Au Canada, un cousin bien plus ancien du T-Rex refait surface

Une nouvelle espèce de tyrannosauridé a été identifiée au Canada, une première depuis un demi-siècle. Elle pourrait être le plus ancien proche du T-Rex en Amérique du Nord.

Ouvrier Rex sur une route au Canada
Image d'illustration. Rex remet en état des surfaces au Canada. — ADN

En bref

  • Nouvelle espèce découverte au Canada
  • Un proche du T-Rex très ancien
  • Son museau le distingue nettement

Il vivait il y a au moins 79 millions d’années, soit bien avant le T-Rex connu du grand public. Et c’est ce décalage qui compte, parce que ce grand carnivore pourrait être le plus ancien membre de la famille des tyrannosauridés identifié en Amérique du Nord.

Un parent du T-Rex plus vieux que prévu

Le dinosaure a été baptisé Thanatotheristes degrootorum, un nom que l’on peut résumer par « le faucheur de la mort ». Il appartenait à la même grande famille que le T-Rex, mais dans une période bien plus ancienne. Là où le célèbre prédateur vivait il y a environ 66 millions d’années, ce cousin plus lointain arpentait le continent au moins 13 millions d’années plus tôt.

Pour les chercheurs, l’intérêt est là. Ce fossile éclaire un moment plus ancien de l’histoire des tyrannosauridés, un groupe finalement peu fourni en espèces, même si leurs formes variaient beaucoup.

Une découverte rare au Canada

Cela faisait cinquante ans qu’une nouvelle espèce de tyrannosauridé n’avait pas été décrite au Canada. L’étude, publiée dans Cretaceous Research, marque donc une étape importante pour la paléontologie du pays.

La paléontologue Darla Zelenitsky, de l’Université de Calgary et coautrice des travaux, rappelle d’ailleurs que les tyrannosaures n’étaient pas un bloc uniforme. Elle explique, en substance, qu’il existe peu d’espèces de tyrannosauridés, mais beaucoup de différences entre elles. Bref, sous une même étiquette, on trouve des animaux assez distincts.

Un crâne incomplet, mais un museau très distinct

Les restes retrouvés sont modestes. Seules quelques parties d’un crâne de moins d’un mètre ont été mises au jour. Pas de squelette complet, donc. Mais assez pour isoler des traits propres à l’animal.

Le détail qui ressort, c’est son museau long et profond. C’est ce qui le sépare des autres groupes connus. Les chercheurs estiment aussi que ce carnivore pouvait atteindre jusqu’à huit mètres de long, ce qui en faisait déjà un très gros prédateur.

Un grand prédateur, forcément peu fréquent

Si ce type de découverte reste rare, ce n’est pas seulement une question de chance. Darla Zelenitsky rappelle que ces grands carnivores occupaient le sommet de la chaîne alimentaire. Du coup, ils étaient moins nombreux que les herbivores.

La logique est assez simple. Dans un écosystème, les animaux tout en haut de la chaîne sont toujours plus rares. Moins d’individus, donc moins de fossiles potentiels. Résultat, chaque fragment compte quand il s’agit de reconstituer l’histoire des proches du T-Rex.

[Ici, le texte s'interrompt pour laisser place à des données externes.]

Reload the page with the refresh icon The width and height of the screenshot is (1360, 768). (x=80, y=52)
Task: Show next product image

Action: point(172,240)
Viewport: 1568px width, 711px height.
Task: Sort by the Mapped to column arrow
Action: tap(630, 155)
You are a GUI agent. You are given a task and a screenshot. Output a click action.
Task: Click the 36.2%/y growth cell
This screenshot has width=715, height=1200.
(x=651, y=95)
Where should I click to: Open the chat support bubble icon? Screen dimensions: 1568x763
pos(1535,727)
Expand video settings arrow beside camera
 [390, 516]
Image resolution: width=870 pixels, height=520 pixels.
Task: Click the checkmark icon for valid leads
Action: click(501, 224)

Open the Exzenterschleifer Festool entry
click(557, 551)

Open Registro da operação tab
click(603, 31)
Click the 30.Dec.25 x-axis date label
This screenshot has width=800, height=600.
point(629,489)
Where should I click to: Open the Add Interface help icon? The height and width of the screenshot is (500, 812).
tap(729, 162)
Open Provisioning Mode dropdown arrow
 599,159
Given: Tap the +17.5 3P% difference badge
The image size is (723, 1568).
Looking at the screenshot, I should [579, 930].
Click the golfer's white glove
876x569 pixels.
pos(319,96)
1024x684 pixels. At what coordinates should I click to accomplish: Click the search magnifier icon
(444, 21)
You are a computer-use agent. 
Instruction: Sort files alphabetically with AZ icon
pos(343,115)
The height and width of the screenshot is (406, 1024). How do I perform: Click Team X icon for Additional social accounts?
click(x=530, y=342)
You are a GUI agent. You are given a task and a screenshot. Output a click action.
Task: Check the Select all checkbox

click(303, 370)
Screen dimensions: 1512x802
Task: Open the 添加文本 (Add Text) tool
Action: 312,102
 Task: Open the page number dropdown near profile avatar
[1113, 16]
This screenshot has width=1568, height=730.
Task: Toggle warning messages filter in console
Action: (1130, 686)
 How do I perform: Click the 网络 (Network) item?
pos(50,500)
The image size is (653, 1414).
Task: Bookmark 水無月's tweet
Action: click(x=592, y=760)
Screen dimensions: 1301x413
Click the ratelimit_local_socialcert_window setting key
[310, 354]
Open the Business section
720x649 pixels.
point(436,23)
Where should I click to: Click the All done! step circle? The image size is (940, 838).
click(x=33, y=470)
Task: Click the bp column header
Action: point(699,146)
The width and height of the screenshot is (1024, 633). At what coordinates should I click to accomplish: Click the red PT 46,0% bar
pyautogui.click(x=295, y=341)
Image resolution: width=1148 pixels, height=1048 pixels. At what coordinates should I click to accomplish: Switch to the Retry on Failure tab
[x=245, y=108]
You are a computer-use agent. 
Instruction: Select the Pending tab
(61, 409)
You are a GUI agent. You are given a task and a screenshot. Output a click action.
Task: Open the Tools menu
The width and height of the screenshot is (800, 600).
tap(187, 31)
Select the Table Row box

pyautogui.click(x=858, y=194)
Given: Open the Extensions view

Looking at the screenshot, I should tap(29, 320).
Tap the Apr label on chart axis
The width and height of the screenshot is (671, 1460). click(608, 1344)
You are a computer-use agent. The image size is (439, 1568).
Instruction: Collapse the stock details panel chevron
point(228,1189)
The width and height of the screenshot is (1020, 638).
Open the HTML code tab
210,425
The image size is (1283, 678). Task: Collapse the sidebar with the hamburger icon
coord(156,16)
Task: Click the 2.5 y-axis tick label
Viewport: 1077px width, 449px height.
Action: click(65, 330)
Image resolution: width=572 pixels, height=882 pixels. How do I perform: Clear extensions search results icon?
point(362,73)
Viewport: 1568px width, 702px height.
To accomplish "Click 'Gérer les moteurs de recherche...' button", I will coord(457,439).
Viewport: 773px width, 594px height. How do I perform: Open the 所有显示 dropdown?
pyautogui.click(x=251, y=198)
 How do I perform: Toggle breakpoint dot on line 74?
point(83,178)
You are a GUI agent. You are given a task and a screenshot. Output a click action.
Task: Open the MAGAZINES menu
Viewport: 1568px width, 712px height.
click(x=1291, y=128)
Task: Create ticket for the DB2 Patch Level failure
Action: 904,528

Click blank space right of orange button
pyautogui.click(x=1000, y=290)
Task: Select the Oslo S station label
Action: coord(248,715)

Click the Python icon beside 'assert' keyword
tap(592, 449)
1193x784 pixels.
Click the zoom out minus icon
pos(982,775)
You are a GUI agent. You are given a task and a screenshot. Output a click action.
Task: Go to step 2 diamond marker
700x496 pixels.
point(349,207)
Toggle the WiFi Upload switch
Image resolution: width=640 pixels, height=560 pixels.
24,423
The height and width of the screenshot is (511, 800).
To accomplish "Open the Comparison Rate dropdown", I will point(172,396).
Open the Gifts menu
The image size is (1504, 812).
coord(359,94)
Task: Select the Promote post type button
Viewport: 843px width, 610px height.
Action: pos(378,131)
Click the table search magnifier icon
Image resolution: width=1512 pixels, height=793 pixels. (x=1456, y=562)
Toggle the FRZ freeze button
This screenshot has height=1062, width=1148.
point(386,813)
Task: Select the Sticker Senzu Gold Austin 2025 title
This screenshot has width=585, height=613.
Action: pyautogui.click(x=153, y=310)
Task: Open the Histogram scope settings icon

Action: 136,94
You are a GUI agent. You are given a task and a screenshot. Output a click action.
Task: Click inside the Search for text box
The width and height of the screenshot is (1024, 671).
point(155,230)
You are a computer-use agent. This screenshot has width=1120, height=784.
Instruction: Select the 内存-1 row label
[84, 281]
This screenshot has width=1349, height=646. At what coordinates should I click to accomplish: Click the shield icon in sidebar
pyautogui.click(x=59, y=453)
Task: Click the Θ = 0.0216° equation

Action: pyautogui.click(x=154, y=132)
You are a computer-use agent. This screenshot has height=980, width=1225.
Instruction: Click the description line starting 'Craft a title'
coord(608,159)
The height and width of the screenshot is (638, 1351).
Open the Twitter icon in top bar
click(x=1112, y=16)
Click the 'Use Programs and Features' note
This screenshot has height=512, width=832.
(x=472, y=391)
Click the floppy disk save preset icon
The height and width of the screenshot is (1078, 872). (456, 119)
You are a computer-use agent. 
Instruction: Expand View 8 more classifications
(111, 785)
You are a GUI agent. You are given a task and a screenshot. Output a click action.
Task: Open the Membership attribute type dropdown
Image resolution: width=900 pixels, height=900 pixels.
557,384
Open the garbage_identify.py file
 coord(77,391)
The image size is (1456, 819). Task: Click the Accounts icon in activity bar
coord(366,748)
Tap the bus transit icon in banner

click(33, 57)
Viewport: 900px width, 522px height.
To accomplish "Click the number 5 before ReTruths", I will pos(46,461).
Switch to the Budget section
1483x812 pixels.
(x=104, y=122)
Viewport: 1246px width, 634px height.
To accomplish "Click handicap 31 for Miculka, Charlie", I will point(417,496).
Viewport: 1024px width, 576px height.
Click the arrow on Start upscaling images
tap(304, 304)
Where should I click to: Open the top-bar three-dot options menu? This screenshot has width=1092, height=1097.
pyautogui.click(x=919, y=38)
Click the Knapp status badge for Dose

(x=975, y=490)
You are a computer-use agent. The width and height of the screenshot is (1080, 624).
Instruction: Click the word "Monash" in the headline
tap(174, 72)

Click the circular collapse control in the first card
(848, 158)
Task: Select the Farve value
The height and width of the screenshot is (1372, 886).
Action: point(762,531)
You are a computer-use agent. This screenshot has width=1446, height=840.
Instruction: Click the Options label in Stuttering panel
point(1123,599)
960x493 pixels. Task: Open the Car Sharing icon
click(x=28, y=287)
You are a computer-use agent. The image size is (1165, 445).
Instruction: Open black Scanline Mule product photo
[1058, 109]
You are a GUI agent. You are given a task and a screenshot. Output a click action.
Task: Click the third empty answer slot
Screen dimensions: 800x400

Vos questions, nos réponses

Pourquoi cette découverte attire autant l’attention ?

Parce qu’elle combine deux éléments rares. D’un côté, il s’agit d’une nouvelle espèce de tyrannosauridé identifiée au Canada, une première depuis un demi-siècle. De l’autre, elle pourrait occuper une place très ancienne dans l’arbre de cette famille, ce qui aide à mieux comprendre son évolution.

Qu’est-ce qu’un tyrannosauridé exactement ?

C’est la famille de dinosaures carnivores à laquelle appartient le T-Rex. On y range de grands prédateurs bipèdes, avec un crâne massif et des dents adaptées à la chasse. Tous ne se ressemblaient pas parfaitement, et c’est justement ce que montre ce nouveau fossile.

Comment les scientifiques peuvent-ils identifier une espèce avec si peu d’os ?

Ils comparent la forme des os retrouvés à celle d’autres fossiles déjà décrits. Un morceau de crâne peut suffire si certaines caractéristiques sont vraiment distinctives. Ici, la forme du museau a joué un rôle central dans l’identification.

Pourquoi les grands carnivores sont-ils moins souvent retrouvés ?

Parce qu’ils étaient moins nombreux de leur vivant. Un prédateur au sommet de la chaîne alimentaire dépend d’un grand nombre de proies pour survivre. Cette rareté se retrouve ensuite dans les fossiles, qui laissent moins de traces que ceux d’animaux herbivores bien plus abondants.